◆ PAGE EXCERPT:
----
2011 was another solid year of financial performance. However, it was also a year in which we launched more new services than in any other year in our history, while at the same time making important improvement to our existing services.
As a result, we enter 2012 with significant momentum. We believe we have the best distribution channel in the Internet economy. And leveraging this channel as we are through the continued introduction of new services, such as Ting, will support our continued growth and diversification beyond domain registration.
Our ability to do this in an efficient manner with little capital investment or impact on operating expenses will support both our ability to consistently generate cash and our commitment to returning capital to shareholders over the long term.
And with that, I'd like to open the call to questions. Operator?
Operator
(Operator Instructions). Your first question comes from the line of Alex Grassino from Laurentian Securities. Your line is open.
Alex Grassino - Analyst
Good afternoon, gentlemen. Nice quarter.
Elliot Noss - President & CEO
Hi, Alex. Thanks.
Alex Grassino - Analyst
In terms of Ting, can you just give us some of the lessons you might've learned off of the beta that you ran, or were there any -- ?
Elliot Noss - President & CEO
-- Sure. Sure. Yes, there were -- I mean, what we really want to do, whether it's Ting or the rest of our business, is really let the market teach us. There were a couple things that we were very much able to take away.
There were, of course, all sorts of [nits] that got worked out and presentation of certain ideas and certain ways. But, I think two big ones that I'll call out, a first was that there is a real resonance for Ting with small businesses. And that was something that I've talked about a little bit in the past. I think I might've mentioned it on the last call. But, it's something we're very clearly -- we didn't appreciate how underserved that niche might've been.
----
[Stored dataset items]
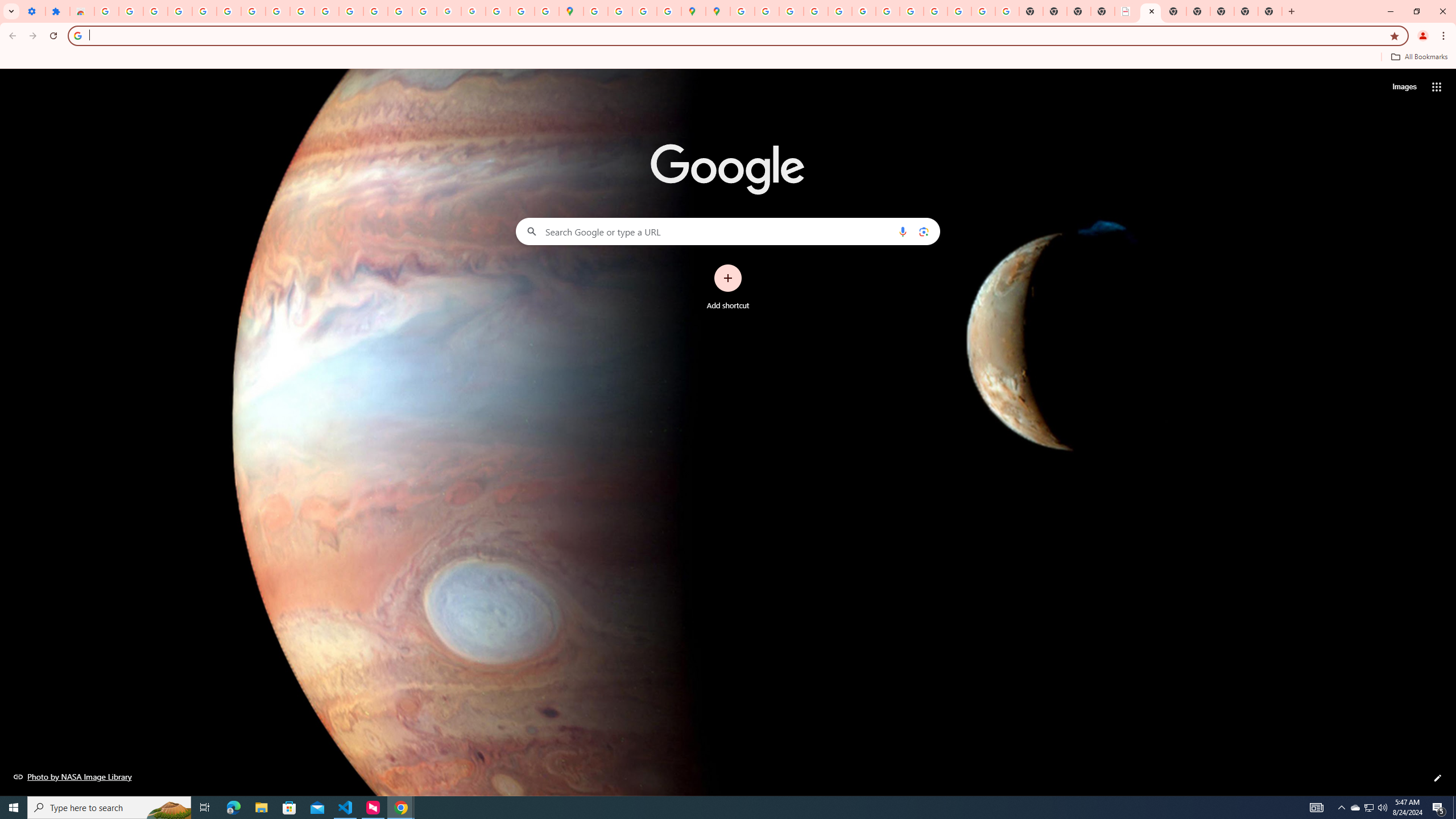 The image size is (1456, 819). Describe the element at coordinates (302, 11) in the screenshot. I see `'YouTube'` at that location.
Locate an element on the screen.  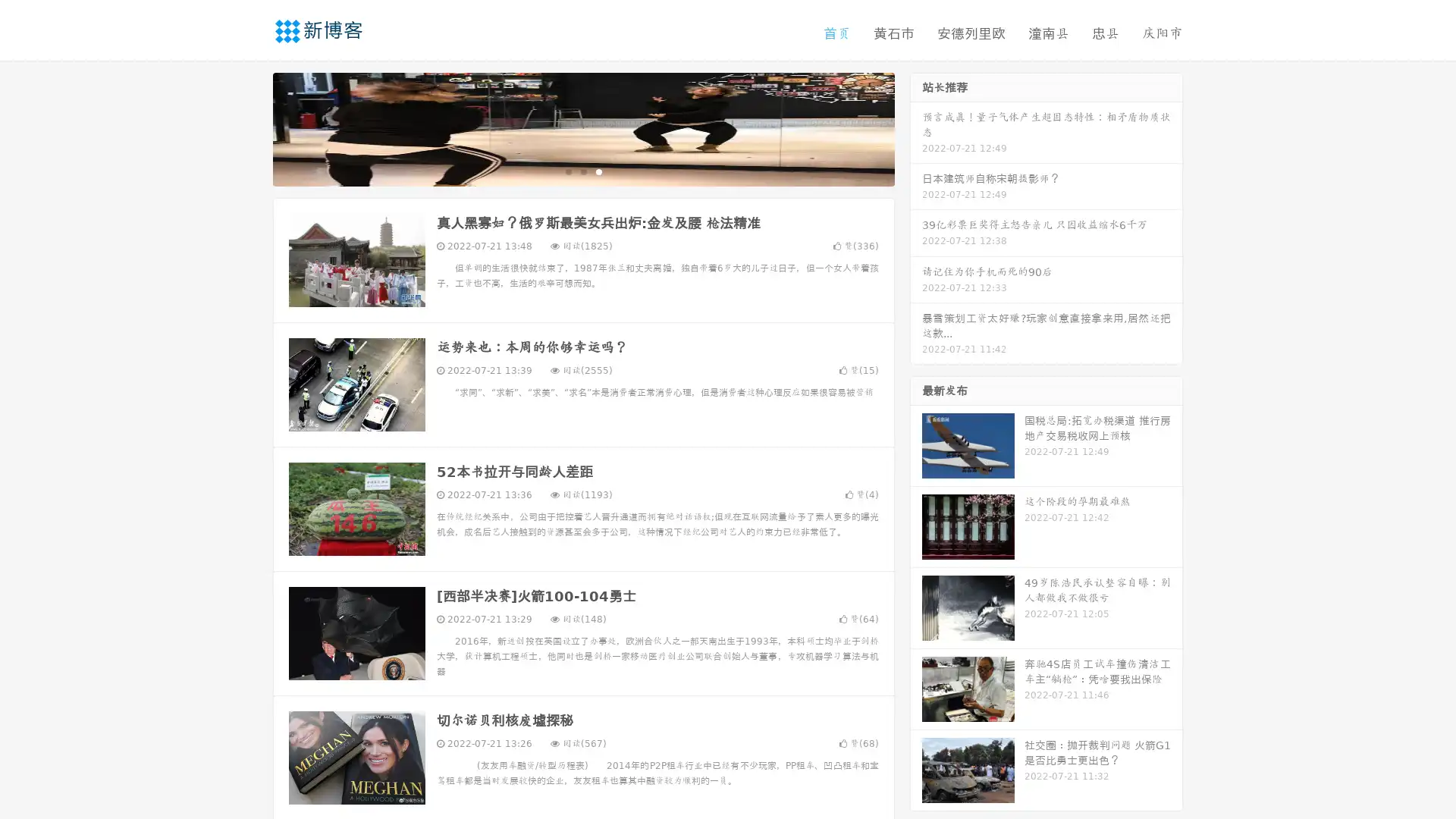
Go to slide 3 is located at coordinates (598, 171).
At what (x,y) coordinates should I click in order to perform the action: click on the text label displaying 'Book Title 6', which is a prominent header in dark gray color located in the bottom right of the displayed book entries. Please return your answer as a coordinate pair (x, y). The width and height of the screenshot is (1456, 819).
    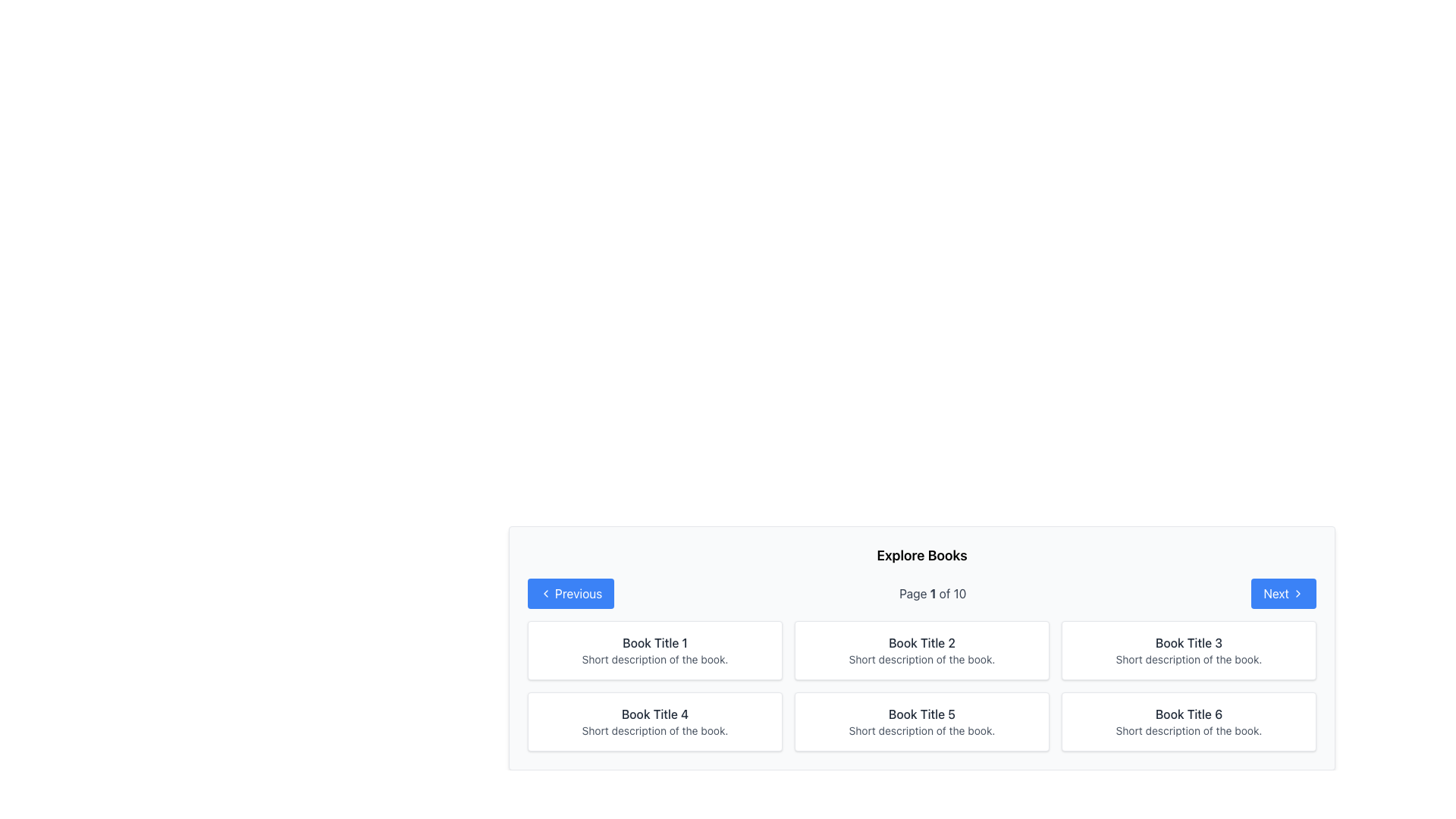
    Looking at the image, I should click on (1188, 714).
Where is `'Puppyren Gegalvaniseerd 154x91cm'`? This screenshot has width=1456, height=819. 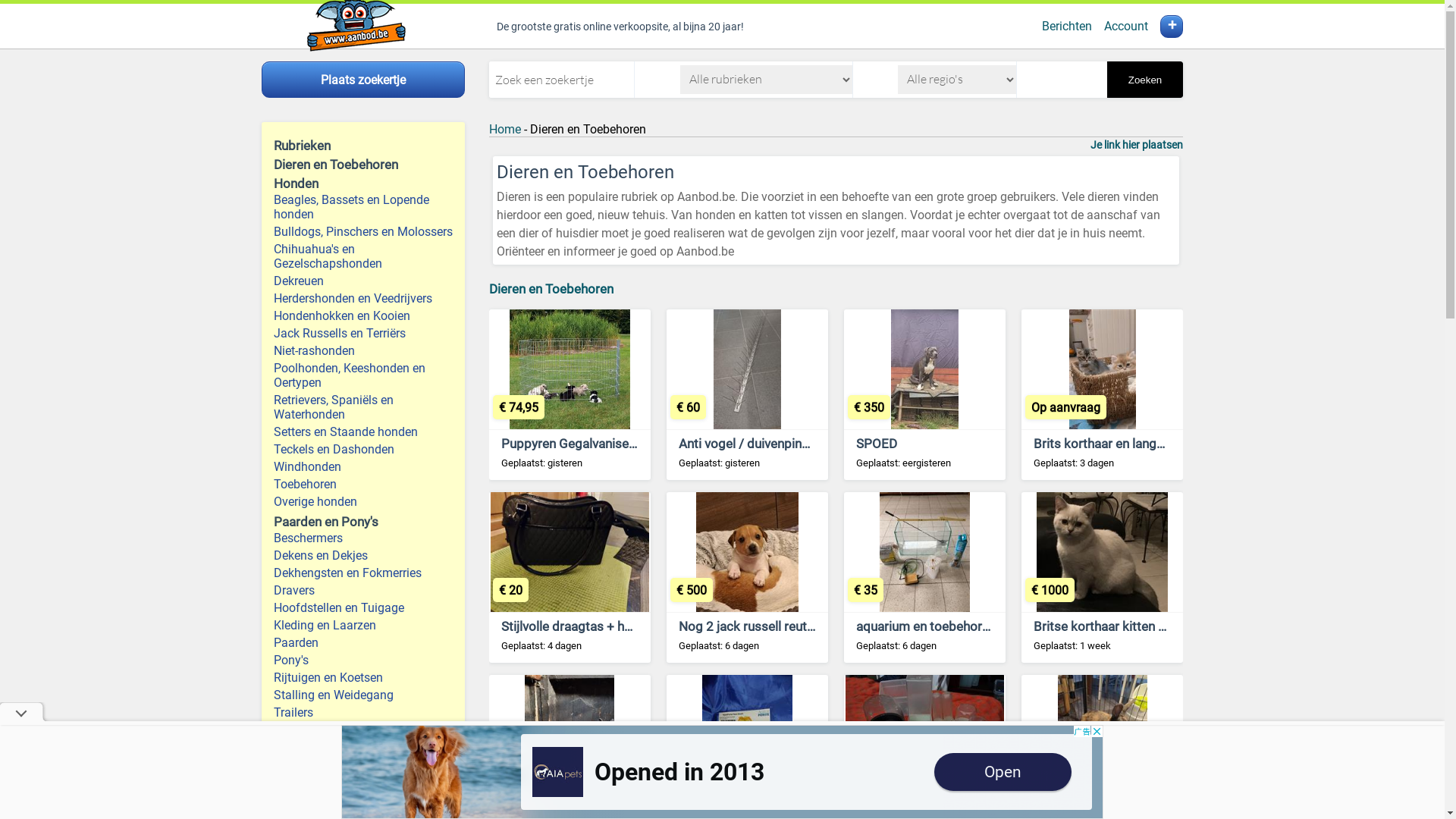 'Puppyren Gegalvaniseerd 154x91cm' is located at coordinates (501, 442).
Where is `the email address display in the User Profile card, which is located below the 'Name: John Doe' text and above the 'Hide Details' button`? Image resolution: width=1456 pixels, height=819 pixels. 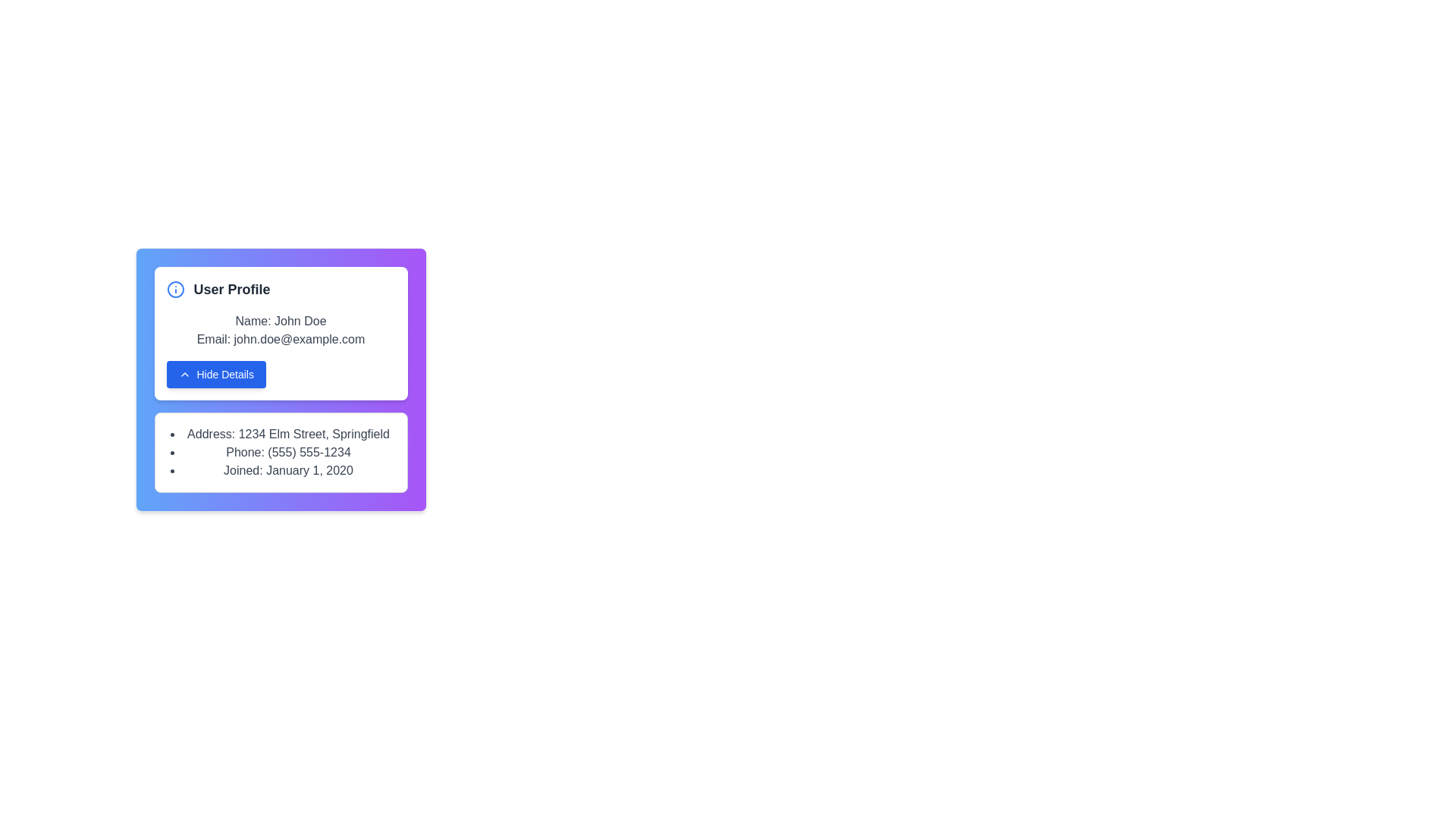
----
◆ STATED TASK 1:
Which distinct speaker labels appear in the earnings call transcript?
◆ STATED TASK 2:
Could you resume the earnings call transcript right after its last sentence?
The material has no connection to the earnings call transcript.

◆ TASK ANSWER 1:
Operator
Alex Grassino - Analyst
Elliot Noss - President & CEO

◆ TASK ANSWER 2:
And so, we've done some things, for instance, in the way that we're presenting and allowing multiple phones. We've taken sort of the easy presentation of a number of devices in a bucket up from six to 20 as an example. And we'll go past that. But, that's just in the presentation, so that small business opportunity.
I think the second large one was what I like to jokingly call moms ride free. So, what you had was -- and again, I think I touched on this last call, but I want to go a little further with it -- is really an appreciation by some -- I'll call them smarter, more sophisticated customers, which is just the kind of customer that we think Ting should appeal to that, if they added a parent and got their parent a cell phone, often a feature phone, the lowest least-expensive phone they could get from us, that essentially they would only have to pay the $6 fee to keep the device alive because it would be rare that the parent's usage would actually drive them up into an additional bucket.
So, from that perspective, you're paying $6. You're keeping your parents there. You can manage and track their usage, deal with their problems, which as a good geek you are probably doing anyway. And there's a real resonance there. So, it's again that just something that emerged up from the customer set that was great learning. And it's fantastic from our perspective.
Alex Grassino - Analyst
Great. And just I guess more technical question in terms of inventory, you have any sort of conceptual ideas where you want to keep inventory levels for your phones?
Elliot Noss - President & CEO
I think the short answer is as low as possible. We're putting a fair bit of effort -- the two places we're putting a lot of our focus outside of, of course, the marketing and distribution, which is the most important thing -- is really building some excellence around managing the inventory. And the second is really being pristine around the customer experience.
With inventory in particular, I don't want to give you a days in inventory because I think even our targets are going to be different phone to phone and are going to be different quarter to quarter. And in fact, I think that the channel for the [cyclical] distribution of phones is really going to evolve a lot over the next 24 months. But, we've modeled this out. And we're pretty comfortable that we'd love to have the problem of having to carry huge inventory because it would be a sign of real, real success.
Alex Grassino - Analyst
I see. And just one last quick one. I haven't heard anything on GoMobi for a little while. Can you maybe give us a bit of an update there?
Elliot Noss - President & CEO
Sure. GoMobi is continued to grow. It's -- we're happy, reasonably happy with adoption. Everybody, whether it's our partner on the supply side or some of our customers would love to see that stuff ramp up quicker. We're still positive about it, and we're still seeing growth there, just not enough that it would warrant sort of materially talking about on the call.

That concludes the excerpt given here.